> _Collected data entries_
========================================================================
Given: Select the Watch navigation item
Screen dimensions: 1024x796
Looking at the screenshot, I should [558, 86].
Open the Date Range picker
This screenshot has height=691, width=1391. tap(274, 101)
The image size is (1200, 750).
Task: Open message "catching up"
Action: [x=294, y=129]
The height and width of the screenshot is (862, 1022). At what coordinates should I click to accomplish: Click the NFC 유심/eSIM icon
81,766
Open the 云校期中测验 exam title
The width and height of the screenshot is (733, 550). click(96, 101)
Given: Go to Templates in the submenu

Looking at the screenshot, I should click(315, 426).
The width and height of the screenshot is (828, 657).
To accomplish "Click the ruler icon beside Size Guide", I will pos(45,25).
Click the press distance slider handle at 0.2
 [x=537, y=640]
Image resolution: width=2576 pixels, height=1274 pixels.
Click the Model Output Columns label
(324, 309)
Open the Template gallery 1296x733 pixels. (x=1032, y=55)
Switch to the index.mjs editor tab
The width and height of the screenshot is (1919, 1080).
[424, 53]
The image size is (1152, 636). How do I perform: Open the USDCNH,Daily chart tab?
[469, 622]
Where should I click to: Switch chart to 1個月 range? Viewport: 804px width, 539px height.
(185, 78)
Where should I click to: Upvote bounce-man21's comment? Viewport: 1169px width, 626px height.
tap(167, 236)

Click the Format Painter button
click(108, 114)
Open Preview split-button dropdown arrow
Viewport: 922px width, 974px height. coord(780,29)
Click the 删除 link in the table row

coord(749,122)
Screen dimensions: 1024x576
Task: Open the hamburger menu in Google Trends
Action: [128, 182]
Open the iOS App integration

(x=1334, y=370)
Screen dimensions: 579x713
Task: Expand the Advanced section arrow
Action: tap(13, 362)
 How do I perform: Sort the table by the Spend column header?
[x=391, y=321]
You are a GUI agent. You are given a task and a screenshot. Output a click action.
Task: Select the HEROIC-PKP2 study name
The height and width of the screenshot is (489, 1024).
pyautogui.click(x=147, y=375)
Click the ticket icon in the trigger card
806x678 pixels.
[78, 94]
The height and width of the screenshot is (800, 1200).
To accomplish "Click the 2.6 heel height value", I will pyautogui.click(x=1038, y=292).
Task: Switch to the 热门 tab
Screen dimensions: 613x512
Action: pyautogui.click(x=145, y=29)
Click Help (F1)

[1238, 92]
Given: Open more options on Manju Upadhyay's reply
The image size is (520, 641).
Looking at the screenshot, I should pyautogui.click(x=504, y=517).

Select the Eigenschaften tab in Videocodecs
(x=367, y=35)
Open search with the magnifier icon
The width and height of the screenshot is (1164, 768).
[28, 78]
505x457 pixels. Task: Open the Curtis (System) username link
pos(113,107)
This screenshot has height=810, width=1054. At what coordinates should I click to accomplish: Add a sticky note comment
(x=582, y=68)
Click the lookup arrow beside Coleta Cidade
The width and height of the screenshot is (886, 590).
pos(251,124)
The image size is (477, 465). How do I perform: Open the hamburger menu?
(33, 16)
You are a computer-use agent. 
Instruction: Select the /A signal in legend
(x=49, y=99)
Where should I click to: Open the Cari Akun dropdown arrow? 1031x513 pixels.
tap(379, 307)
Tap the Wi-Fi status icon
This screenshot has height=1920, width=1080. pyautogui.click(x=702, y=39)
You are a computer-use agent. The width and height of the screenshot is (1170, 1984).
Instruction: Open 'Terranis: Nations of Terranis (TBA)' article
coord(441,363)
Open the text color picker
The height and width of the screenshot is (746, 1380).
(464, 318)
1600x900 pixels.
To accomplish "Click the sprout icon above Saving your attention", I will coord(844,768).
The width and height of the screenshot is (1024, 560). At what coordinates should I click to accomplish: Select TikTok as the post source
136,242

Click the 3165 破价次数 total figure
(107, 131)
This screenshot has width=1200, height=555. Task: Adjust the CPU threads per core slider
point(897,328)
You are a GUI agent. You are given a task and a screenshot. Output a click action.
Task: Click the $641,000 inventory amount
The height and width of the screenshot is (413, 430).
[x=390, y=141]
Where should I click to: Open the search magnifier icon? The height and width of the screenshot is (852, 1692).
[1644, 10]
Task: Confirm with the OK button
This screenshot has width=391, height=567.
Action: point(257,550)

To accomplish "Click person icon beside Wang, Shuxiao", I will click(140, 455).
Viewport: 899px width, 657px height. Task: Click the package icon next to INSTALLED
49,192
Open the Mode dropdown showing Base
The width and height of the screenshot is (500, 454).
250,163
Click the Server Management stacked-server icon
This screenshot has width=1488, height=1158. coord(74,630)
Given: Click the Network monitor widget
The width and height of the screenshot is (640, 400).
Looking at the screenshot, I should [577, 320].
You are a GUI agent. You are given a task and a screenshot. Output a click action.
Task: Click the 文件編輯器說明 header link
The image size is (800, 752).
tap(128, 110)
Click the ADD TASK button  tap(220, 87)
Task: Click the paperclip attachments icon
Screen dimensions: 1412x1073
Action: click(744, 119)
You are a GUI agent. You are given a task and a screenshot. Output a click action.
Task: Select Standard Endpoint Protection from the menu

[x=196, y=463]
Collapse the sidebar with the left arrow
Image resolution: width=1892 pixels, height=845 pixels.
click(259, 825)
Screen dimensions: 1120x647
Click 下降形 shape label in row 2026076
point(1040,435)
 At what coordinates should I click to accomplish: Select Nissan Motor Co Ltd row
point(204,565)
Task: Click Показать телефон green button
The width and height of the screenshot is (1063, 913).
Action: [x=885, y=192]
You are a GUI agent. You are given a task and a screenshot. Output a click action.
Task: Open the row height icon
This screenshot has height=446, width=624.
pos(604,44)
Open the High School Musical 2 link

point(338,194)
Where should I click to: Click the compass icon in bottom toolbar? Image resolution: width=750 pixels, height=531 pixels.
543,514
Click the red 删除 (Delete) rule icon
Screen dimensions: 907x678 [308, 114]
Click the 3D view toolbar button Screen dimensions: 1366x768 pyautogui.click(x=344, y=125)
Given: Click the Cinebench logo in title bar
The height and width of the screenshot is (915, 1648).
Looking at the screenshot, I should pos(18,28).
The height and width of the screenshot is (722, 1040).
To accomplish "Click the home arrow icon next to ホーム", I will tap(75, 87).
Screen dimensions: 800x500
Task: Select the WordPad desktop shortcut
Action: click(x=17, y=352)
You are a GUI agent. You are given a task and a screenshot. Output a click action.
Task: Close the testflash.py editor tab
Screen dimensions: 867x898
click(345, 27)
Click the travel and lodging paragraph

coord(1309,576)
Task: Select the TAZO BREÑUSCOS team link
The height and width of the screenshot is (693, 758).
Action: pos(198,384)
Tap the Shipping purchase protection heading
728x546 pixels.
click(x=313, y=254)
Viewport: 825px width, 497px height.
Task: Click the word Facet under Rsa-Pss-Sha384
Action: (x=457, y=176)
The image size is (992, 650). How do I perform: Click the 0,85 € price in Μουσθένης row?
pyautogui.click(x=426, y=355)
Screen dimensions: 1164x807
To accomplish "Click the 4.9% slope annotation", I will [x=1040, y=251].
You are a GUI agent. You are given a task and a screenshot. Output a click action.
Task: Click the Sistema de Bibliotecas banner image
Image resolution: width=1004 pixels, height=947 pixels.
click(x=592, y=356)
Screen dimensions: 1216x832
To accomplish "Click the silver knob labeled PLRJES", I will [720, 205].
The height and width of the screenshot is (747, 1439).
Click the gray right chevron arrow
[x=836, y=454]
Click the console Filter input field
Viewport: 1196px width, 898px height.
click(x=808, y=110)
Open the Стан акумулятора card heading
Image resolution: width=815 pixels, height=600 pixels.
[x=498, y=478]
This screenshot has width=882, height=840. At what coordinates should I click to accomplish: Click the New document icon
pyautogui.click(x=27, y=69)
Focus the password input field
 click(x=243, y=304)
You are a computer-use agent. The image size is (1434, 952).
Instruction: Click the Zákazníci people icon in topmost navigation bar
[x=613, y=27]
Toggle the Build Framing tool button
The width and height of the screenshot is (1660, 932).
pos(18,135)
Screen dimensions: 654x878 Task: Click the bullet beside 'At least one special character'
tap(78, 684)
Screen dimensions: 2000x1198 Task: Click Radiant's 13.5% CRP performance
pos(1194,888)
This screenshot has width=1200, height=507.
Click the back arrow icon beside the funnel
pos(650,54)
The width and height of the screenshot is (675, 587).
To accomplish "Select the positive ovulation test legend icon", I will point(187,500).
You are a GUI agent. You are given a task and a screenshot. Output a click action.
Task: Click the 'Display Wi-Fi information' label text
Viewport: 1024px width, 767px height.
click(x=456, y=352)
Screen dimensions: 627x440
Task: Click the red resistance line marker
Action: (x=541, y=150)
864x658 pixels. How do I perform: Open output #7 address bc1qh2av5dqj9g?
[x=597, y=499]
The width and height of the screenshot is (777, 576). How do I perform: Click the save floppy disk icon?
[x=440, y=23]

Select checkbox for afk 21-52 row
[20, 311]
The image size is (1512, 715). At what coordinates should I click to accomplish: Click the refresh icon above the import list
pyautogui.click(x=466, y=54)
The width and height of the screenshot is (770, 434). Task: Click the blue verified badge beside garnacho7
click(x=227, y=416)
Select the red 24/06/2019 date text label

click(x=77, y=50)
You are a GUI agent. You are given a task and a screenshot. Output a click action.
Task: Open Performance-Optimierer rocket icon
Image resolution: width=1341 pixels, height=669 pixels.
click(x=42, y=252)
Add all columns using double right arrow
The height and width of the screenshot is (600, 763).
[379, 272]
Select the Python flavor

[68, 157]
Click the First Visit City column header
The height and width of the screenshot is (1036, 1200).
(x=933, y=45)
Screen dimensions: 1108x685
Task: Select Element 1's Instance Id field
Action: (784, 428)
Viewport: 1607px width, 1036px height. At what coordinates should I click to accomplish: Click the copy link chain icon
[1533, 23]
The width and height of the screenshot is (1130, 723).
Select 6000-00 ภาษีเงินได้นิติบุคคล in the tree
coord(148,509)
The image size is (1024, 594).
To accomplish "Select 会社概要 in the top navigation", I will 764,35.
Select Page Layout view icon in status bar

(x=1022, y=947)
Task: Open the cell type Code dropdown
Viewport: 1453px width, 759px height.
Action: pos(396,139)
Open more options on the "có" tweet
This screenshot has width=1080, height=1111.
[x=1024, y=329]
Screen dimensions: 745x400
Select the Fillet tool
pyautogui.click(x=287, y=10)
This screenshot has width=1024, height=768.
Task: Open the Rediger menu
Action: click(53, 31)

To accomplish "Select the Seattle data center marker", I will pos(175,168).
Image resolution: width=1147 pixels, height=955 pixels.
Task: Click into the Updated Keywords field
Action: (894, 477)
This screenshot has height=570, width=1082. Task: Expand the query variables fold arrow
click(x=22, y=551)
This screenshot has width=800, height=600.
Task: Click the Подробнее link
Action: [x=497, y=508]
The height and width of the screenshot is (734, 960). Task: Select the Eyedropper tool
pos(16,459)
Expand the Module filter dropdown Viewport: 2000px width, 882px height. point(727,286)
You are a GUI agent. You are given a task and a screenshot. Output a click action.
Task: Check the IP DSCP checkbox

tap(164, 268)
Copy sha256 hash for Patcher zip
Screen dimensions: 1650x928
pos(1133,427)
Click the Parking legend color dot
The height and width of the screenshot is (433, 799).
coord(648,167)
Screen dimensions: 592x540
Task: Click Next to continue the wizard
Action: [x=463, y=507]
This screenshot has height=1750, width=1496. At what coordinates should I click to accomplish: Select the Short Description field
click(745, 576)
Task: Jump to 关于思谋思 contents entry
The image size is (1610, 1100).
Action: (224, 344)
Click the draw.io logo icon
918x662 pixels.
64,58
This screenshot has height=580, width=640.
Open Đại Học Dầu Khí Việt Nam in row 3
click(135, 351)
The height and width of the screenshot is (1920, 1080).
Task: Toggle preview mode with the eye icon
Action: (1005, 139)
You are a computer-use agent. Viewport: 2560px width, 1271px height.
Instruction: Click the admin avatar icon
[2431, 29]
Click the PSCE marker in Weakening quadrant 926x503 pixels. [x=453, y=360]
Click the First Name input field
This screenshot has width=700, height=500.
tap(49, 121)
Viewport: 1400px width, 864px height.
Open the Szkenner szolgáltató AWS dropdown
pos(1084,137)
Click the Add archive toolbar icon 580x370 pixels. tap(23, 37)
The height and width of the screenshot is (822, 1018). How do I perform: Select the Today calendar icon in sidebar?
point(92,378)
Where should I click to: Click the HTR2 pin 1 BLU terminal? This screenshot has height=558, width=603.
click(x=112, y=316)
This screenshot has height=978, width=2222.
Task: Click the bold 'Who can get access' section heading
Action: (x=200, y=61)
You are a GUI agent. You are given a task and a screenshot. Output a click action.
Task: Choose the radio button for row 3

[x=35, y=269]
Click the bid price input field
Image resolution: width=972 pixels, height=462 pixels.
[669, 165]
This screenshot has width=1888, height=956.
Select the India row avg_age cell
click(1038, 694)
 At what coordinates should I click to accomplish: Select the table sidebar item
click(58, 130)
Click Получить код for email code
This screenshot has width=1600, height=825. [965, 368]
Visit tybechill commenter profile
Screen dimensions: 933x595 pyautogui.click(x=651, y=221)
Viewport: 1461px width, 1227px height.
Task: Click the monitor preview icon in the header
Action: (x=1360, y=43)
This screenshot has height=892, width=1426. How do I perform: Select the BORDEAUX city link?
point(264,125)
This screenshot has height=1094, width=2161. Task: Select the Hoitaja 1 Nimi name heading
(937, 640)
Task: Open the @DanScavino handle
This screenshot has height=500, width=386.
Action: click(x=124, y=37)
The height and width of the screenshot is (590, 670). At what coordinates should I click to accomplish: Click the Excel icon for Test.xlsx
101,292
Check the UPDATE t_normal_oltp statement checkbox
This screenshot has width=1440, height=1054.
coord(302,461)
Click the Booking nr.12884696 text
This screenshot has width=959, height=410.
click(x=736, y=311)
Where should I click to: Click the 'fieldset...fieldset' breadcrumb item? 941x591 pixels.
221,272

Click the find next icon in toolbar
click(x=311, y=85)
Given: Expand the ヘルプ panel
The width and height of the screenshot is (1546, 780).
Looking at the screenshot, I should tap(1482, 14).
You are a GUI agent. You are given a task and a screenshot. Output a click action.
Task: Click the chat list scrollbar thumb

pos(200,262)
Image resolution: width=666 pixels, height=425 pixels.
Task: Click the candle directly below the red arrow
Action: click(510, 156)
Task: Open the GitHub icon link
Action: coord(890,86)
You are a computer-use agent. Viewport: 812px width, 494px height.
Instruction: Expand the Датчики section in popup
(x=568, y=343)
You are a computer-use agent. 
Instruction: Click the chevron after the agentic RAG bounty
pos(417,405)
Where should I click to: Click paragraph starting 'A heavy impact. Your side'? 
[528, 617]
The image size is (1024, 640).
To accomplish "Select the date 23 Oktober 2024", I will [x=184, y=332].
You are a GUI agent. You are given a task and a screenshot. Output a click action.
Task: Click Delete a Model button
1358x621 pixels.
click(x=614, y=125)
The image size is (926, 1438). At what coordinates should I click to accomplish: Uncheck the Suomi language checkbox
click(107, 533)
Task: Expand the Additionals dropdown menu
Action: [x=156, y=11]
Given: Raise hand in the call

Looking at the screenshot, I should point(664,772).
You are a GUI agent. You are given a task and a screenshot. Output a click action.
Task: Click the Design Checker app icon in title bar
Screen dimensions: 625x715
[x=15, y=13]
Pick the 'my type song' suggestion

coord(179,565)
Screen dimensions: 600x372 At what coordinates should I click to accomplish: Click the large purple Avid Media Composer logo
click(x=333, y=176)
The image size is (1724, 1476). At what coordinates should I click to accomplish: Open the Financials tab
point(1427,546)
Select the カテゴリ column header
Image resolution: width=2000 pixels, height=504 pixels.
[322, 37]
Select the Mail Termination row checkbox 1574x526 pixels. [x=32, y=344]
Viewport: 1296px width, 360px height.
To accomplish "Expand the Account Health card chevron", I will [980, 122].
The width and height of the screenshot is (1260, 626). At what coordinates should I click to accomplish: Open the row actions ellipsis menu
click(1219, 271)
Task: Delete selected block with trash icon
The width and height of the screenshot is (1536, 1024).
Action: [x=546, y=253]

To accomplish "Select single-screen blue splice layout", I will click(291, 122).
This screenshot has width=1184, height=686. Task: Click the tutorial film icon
========================================================================
> _WHAT THE TASK REQUIRES_
Could you output, exactly and with nothing else, the lines from the start of the records through the line containing "Task: Switch to the 热门 tab"?

> _SOLVED PROBLEM_
Given: Select the Watch navigation item
Screen dimensions: 1024x796
Looking at the screenshot, I should [558, 86].
Open the Date Range picker
This screenshot has height=691, width=1391. tap(274, 101)
The image size is (1200, 750).
Task: Open message "catching up"
Action: [x=294, y=129]
The height and width of the screenshot is (862, 1022). At what coordinates should I click to accomplish: Click the NFC 유심/eSIM icon
81,766
Open the 云校期中测验 exam title
The width and height of the screenshot is (733, 550). click(96, 101)
Given: Go to Templates in the submenu

Looking at the screenshot, I should click(315, 426).
The width and height of the screenshot is (828, 657).
To accomplish "Click the ruler icon beside Size Guide", I will pos(45,25).
Click the press distance slider handle at 0.2
 [x=537, y=640]
Image resolution: width=2576 pixels, height=1274 pixels.
Click the Model Output Columns label
(324, 309)
Open the Template gallery 1296x733 pixels. (x=1032, y=55)
Switch to the index.mjs editor tab
The width and height of the screenshot is (1919, 1080).
[424, 53]
The image size is (1152, 636). How do I perform: Open the USDCNH,Daily chart tab?
[469, 622]
Where should I click to: Switch chart to 1個月 range? Viewport: 804px width, 539px height.
(185, 78)
Where should I click to: Upvote bounce-man21's comment? Viewport: 1169px width, 626px height.
tap(167, 236)

Click the Format Painter button
click(108, 114)
Open Preview split-button dropdown arrow
Viewport: 922px width, 974px height. coord(780,29)
Click the 删除 link in the table row

coord(749,122)
Screen dimensions: 1024x576
Task: Open the hamburger menu in Google Trends
Action: [128, 182]
Open the iOS App integration

(x=1334, y=370)
Screen dimensions: 579x713
Task: Expand the Advanced section arrow
Action: tap(13, 362)
 How do I perform: Sort the table by the Spend column header?
[x=391, y=321]
You are a GUI agent. You are given a task and a screenshot. Output a click action.
Task: Select the HEROIC-PKP2 study name
The height and width of the screenshot is (489, 1024).
pyautogui.click(x=147, y=375)
Click the ticket icon in the trigger card
806x678 pixels.
[78, 94]
The height and width of the screenshot is (800, 1200).
To accomplish "Click the 2.6 heel height value", I will pyautogui.click(x=1038, y=292).
Task: Switch to the 热门 tab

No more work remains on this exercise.